◆ **What you have to do**:
Every single entry below should be reproduced verbatim.

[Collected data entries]
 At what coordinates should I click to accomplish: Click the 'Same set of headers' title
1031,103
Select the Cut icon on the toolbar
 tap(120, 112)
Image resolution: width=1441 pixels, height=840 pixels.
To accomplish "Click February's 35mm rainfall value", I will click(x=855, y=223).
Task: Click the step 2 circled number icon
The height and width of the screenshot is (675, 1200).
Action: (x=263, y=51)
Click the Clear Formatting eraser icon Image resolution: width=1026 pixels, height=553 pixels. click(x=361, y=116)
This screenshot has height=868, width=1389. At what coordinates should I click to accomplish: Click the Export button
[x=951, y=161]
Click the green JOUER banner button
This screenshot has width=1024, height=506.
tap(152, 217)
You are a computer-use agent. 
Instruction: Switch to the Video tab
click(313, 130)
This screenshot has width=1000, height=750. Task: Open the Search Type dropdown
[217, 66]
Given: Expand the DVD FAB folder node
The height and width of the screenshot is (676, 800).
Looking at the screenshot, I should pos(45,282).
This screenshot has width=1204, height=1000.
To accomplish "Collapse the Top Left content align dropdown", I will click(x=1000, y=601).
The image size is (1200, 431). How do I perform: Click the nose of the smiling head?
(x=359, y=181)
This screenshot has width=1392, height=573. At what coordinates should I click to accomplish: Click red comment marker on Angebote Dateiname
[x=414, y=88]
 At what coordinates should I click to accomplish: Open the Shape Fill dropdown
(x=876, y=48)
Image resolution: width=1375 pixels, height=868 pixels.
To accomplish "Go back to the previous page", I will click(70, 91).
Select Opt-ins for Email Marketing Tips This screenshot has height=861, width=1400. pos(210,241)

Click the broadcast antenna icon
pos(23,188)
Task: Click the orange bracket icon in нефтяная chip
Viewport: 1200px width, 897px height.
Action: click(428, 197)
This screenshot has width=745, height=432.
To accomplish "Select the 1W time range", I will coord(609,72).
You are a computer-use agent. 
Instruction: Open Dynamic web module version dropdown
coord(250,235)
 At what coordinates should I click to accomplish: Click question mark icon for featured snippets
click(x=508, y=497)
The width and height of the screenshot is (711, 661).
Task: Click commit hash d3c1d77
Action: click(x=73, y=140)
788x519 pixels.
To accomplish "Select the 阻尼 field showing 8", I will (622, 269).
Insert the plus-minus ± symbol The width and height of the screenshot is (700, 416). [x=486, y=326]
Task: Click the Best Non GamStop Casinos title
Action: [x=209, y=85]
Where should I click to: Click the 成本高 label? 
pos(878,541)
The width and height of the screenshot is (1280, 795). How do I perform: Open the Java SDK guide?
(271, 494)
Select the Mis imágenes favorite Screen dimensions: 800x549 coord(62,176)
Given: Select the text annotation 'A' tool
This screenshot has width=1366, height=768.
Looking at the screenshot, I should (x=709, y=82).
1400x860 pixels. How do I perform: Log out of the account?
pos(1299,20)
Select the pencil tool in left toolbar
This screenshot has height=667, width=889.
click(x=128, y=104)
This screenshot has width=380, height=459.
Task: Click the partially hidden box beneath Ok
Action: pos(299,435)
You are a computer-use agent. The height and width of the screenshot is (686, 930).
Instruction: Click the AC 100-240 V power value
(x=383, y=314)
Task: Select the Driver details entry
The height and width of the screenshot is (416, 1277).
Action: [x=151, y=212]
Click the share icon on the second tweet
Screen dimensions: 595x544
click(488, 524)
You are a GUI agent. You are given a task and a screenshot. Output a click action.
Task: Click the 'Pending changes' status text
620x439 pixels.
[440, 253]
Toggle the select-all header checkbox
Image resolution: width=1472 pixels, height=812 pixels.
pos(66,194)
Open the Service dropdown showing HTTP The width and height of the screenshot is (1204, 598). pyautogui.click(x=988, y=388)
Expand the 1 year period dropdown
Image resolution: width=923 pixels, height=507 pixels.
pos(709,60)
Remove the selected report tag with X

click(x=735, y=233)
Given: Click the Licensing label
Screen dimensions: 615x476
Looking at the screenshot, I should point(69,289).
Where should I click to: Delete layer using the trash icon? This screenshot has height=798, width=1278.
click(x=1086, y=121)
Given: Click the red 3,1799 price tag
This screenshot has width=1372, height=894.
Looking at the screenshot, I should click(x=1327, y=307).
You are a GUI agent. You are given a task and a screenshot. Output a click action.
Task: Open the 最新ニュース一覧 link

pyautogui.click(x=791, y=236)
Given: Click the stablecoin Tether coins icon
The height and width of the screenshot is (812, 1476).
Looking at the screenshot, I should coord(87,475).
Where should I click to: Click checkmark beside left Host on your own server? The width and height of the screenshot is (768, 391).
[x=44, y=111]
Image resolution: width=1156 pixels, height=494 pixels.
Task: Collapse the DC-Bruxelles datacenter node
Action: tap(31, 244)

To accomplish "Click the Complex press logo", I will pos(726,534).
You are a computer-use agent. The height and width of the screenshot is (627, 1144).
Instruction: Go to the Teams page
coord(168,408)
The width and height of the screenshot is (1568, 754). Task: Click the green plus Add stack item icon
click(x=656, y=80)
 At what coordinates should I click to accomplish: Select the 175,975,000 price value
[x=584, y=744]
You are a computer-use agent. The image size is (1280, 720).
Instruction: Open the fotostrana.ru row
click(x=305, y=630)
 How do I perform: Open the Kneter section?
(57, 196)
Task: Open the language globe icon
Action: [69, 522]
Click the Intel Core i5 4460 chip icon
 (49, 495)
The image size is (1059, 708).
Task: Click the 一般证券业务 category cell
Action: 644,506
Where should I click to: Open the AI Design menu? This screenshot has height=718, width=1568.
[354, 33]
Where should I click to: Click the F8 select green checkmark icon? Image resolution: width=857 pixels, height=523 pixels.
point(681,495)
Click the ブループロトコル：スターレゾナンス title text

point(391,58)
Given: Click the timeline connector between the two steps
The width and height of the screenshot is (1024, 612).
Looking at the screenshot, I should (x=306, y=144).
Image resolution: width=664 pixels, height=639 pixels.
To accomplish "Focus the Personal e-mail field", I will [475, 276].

◆ **Answer section**:
 At what coordinates should I click to accomplish: Click the 'Same set of headers' title
1031,103
Select the Cut icon on the toolbar
 tap(120, 112)
Image resolution: width=1441 pixels, height=840 pixels.
To accomplish "Click February's 35mm rainfall value", I will click(x=855, y=223).
Task: Click the step 2 circled number icon
The height and width of the screenshot is (675, 1200).
Action: (x=263, y=51)
Click the Clear Formatting eraser icon Image resolution: width=1026 pixels, height=553 pixels. click(x=361, y=116)
This screenshot has height=868, width=1389. At what coordinates should I click to accomplish: Click the Export button
[x=951, y=161]
Click the green JOUER banner button
This screenshot has width=1024, height=506.
tap(152, 217)
You are a computer-use agent. 
Instruction: Switch to the Video tab
click(313, 130)
This screenshot has width=1000, height=750. Task: Open the Search Type dropdown
[217, 66]
Given: Expand the DVD FAB folder node
The height and width of the screenshot is (676, 800).
Looking at the screenshot, I should pos(45,282).
This screenshot has width=1204, height=1000.
To accomplish "Collapse the Top Left content align dropdown", I will click(x=1000, y=601).
The image size is (1200, 431). How do I perform: Click the nose of the smiling head?
(x=359, y=181)
This screenshot has width=1392, height=573. At what coordinates should I click to accomplish: Click red comment marker on Angebote Dateiname
[x=414, y=88]
 At what coordinates should I click to accomplish: Open the Shape Fill dropdown
(x=876, y=48)
Image resolution: width=1375 pixels, height=868 pixels.
To accomplish "Go back to the previous page", I will click(70, 91).
Select Opt-ins for Email Marketing Tips This screenshot has height=861, width=1400. pos(210,241)

Click the broadcast antenna icon
pos(23,188)
Task: Click the orange bracket icon in нефтяная chip
Viewport: 1200px width, 897px height.
Action: click(428, 197)
This screenshot has width=745, height=432.
To accomplish "Select the 1W time range", I will coord(609,72).
You are a computer-use agent. 
Instruction: Open Dynamic web module version dropdown
coord(250,235)
 At what coordinates should I click to accomplish: Click question mark icon for featured snippets
click(x=508, y=497)
The width and height of the screenshot is (711, 661).
Task: Click commit hash d3c1d77
Action: click(x=73, y=140)
788x519 pixels.
To accomplish "Select the 阻尼 field showing 8", I will (622, 269).
Insert the plus-minus ± symbol The width and height of the screenshot is (700, 416). [x=486, y=326]
Task: Click the Best Non GamStop Casinos title
Action: [x=209, y=85]
Where should I click to: Click the 成本高 label? 
pos(878,541)
The width and height of the screenshot is (1280, 795). How do I perform: Open the Java SDK guide?
(271, 494)
Select the Mis imágenes favorite Screen dimensions: 800x549 coord(62,176)
Given: Select the text annotation 'A' tool
This screenshot has width=1366, height=768.
Looking at the screenshot, I should (x=709, y=82).
1400x860 pixels. How do I perform: Log out of the account?
pos(1299,20)
Select the pencil tool in left toolbar
This screenshot has height=667, width=889.
click(x=128, y=104)
This screenshot has width=380, height=459.
Task: Click the partially hidden box beneath Ok
Action: pos(299,435)
You are a computer-use agent. The height and width of the screenshot is (686, 930).
Instruction: Click the AC 100-240 V power value
(x=383, y=314)
Task: Select the Driver details entry
The height and width of the screenshot is (416, 1277).
Action: [x=151, y=212]
Click the share icon on the second tweet
Screen dimensions: 595x544
click(488, 524)
You are a GUI agent. You are given a task and a screenshot. Output a click action.
Task: Click the 'Pending changes' status text
620x439 pixels.
[440, 253]
Toggle the select-all header checkbox
Image resolution: width=1472 pixels, height=812 pixels.
pos(66,194)
Open the Service dropdown showing HTTP The width and height of the screenshot is (1204, 598). pyautogui.click(x=988, y=388)
Expand the 1 year period dropdown
Image resolution: width=923 pixels, height=507 pixels.
pos(709,60)
Remove the selected report tag with X

click(x=735, y=233)
Given: Click the Licensing label
Screen dimensions: 615x476
Looking at the screenshot, I should point(69,289).
Where should I click to: Delete layer using the trash icon? This screenshot has height=798, width=1278.
click(x=1086, y=121)
Given: Click the red 3,1799 price tag
This screenshot has width=1372, height=894.
Looking at the screenshot, I should click(x=1327, y=307).
You are a GUI agent. You are given a task and a screenshot. Output a click action.
Task: Open the 最新ニュース一覧 link

pyautogui.click(x=791, y=236)
Given: Click the stablecoin Tether coins icon
The height and width of the screenshot is (812, 1476).
Looking at the screenshot, I should coord(87,475).
Where should I click to: Click checkmark beside left Host on your own server? The width and height of the screenshot is (768, 391).
[x=44, y=111]
Image resolution: width=1156 pixels, height=494 pixels.
Task: Collapse the DC-Bruxelles datacenter node
Action: tap(31, 244)

To accomplish "Click the Complex press logo", I will pos(726,534).
You are a computer-use agent. The height and width of the screenshot is (627, 1144).
Instruction: Go to the Teams page
coord(168,408)
The width and height of the screenshot is (1568, 754). Task: Click the green plus Add stack item icon
click(x=656, y=80)
 At what coordinates should I click to accomplish: Select the 175,975,000 price value
[x=584, y=744]
You are a computer-use agent. The image size is (1280, 720).
Instruction: Open the fotostrana.ru row
click(x=305, y=630)
 How do I perform: Open the Kneter section?
(57, 196)
Task: Open the language globe icon
Action: [69, 522]
Click the Intel Core i5 4460 chip icon
 (49, 495)
The image size is (1059, 708).
Task: Click the 一般证券业务 category cell
Action: 644,506
Where should I click to: Open the AI Design menu? This screenshot has height=718, width=1568.
[354, 33]
Where should I click to: Click the F8 select green checkmark icon? Image resolution: width=857 pixels, height=523 pixels.
point(681,495)
Click the ブループロトコル：スターレゾナンス title text

point(391,58)
Given: Click the timeline connector between the two steps
The width and height of the screenshot is (1024, 612).
Looking at the screenshot, I should (x=306, y=144).
Image resolution: width=664 pixels, height=639 pixels.
To accomplish "Focus the Personal e-mail field", I will [475, 276].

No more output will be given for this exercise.